New SSD technologies are so fast that the SATA interface most hard drives use has become a bottleneck. So manufacturers are continuing the grand tradition of putting SSDs on plug-in cards, as exemplified by the two products shown here. The $1495 DDrive X1 plugs into a spare PCI Express slot and provides 4GB of high-speed DRAM storage. It also includes 4GB of flash for backup in case the power goes out.

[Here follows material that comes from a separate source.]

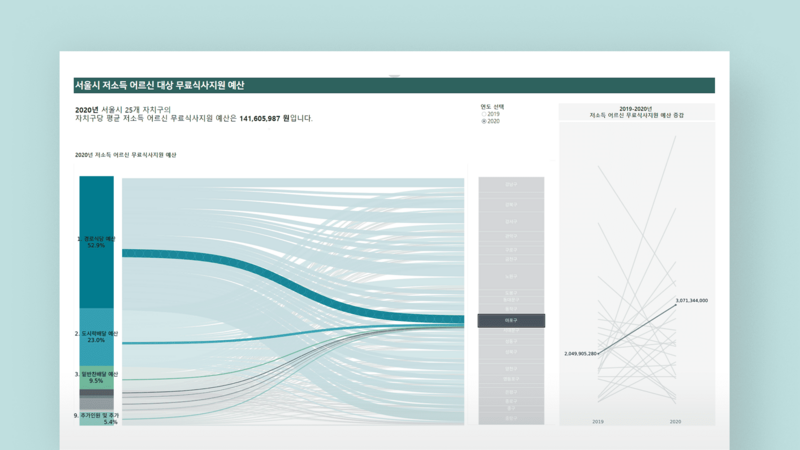Click the 추가인원 및 추가 5.4% segment

(97, 418)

The Fusion IoDrive Duo also ships in a PCI Express card format, but it utilizes a specially designed form of flash memory to achieve sustained read speeds of 1.5 GBps (that’s fast). Available in capacities from 128GB to 1.28TB, the IoDrive Duo carried a base price of $5950 at its launch in 2009.
Photos: Fusion, DDrive
Current Events

Today’s consumer SSDs keep getting faster and cheaper thanks to new flash chips and higher-speed SATA interfaces. For example, the 160GB member of the Intel 320 SSD series, shown here, currently retails for about $320 and offers sustained read speeds of 270 MBps.
Manufacturers are also experimenting with new ways to package SSDs, as illustrated by the Viking Modular SATADIMM: It uses a spare 240-pin DRAM slot on your motherboard to host a tiny, 25GB to 400GB flash-based SSD. Only time will tell if this novel format–which still uses a SATA cable to transfer data–will gain widespread use.
Photos: Viking, Intel
The Future of SSD Storage

Where will the future of solid-state drives take us? Expect to see more SSDs embedded directly on computer motherboards, in higher capacities, and with greater read/write speeds. SSDs will likely become both bigger and cheaper than traditional hard drives sometime in the next decade, rendering spinning platters obsolete.
We will also see new forms of SSD storage media, such as phase-change memory, which can potentially offer greater capacity, speed, and durability than current flash technology can. Here you can see a prototype PCME module called Onyx, which is under development at the University of California San Diego.
Wherever SSDs take us, at least we know they will take us there very quickly.